I have been going about this all wrong.
I do not have to battle her. I simply need to get Jack on my side.
Right?
Anyway, I am off to work.
.
.
UPDATE ONE
So Jack came into work and made a bee-line for me. We went to my place nearby to talk. Apparently COW has told him I am not speaking to her and I made a show of being confused and opened the chat to show I thanked her sweetly back, then smiling and showing him her fake arsed sweetness as I exclaim that it's nice to see her thawing a bit after the way she told me to leave her house.
Cue confusion.
"You know, when I said I am leaving… it was because she had come into the kitchen and told me I do not belong there? It was a family apartment and I was not family?" I asked with the widest eyes I could muster. I sort of wanted to clutch at imaginary pearls too but found a way not to.
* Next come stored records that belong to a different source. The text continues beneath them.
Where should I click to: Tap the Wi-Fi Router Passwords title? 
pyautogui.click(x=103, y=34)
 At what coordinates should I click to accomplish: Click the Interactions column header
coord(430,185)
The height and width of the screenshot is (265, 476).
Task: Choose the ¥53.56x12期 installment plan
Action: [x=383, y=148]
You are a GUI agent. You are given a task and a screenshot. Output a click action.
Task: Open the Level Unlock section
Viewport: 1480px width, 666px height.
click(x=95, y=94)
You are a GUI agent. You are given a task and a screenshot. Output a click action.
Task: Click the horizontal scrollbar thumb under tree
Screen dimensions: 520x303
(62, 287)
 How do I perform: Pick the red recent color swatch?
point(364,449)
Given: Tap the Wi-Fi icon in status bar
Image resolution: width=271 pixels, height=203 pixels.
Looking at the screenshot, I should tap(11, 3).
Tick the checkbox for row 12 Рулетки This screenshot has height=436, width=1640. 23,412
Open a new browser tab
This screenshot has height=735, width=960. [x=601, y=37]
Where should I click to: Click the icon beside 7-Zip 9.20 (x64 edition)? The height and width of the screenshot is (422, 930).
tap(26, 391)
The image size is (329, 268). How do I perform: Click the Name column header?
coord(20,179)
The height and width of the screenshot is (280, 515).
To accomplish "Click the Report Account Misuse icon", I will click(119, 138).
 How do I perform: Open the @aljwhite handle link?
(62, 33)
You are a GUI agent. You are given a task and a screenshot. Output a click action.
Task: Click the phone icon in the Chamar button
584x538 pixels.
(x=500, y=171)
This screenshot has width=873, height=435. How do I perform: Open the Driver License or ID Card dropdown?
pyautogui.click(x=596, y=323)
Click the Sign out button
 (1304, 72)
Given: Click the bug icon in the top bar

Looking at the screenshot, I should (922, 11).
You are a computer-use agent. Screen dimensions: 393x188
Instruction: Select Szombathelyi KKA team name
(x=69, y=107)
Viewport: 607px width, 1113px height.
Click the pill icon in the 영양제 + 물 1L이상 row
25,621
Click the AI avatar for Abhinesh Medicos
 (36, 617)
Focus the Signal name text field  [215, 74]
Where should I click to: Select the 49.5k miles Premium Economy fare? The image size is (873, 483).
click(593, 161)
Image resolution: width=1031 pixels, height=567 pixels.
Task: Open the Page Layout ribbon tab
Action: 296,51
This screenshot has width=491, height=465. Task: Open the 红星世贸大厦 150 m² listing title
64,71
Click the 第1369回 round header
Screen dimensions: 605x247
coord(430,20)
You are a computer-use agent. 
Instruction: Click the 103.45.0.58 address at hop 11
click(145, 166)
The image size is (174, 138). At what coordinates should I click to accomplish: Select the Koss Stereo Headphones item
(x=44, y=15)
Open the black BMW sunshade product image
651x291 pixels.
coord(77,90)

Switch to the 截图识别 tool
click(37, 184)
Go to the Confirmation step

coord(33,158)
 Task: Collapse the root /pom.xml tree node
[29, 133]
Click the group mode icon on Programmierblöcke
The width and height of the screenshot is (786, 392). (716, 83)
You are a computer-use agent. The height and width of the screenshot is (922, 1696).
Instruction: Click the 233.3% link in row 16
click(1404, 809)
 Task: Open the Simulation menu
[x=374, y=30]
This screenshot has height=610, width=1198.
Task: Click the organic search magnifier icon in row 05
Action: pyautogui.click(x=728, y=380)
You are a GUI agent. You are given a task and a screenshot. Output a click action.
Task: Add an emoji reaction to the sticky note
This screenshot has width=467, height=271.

Well… Jack was confused as he had 'missed' that and now I mention it…. He did see her follow me to the kitchen. Cue the 'you misunderstood' comments that usually make me roll my eyes but I have decided that if I am going down this path, I will go all the way.
"Of course Cariad, that must be it" I gushed and sent her a text in front of him thanking her for her affection.
People… we had sex on my kitchen table. Sturdy old wooden thing creaked a bit but held firm and I don't know how I will ever be able to eat off it again without thinking of that man…. Wow. Me. Having sex on the kitchen table. Shocking. I don't like doing spontaneous things and I don't like sex outside the bedroom but it seemed the right time and place and… it was amazing.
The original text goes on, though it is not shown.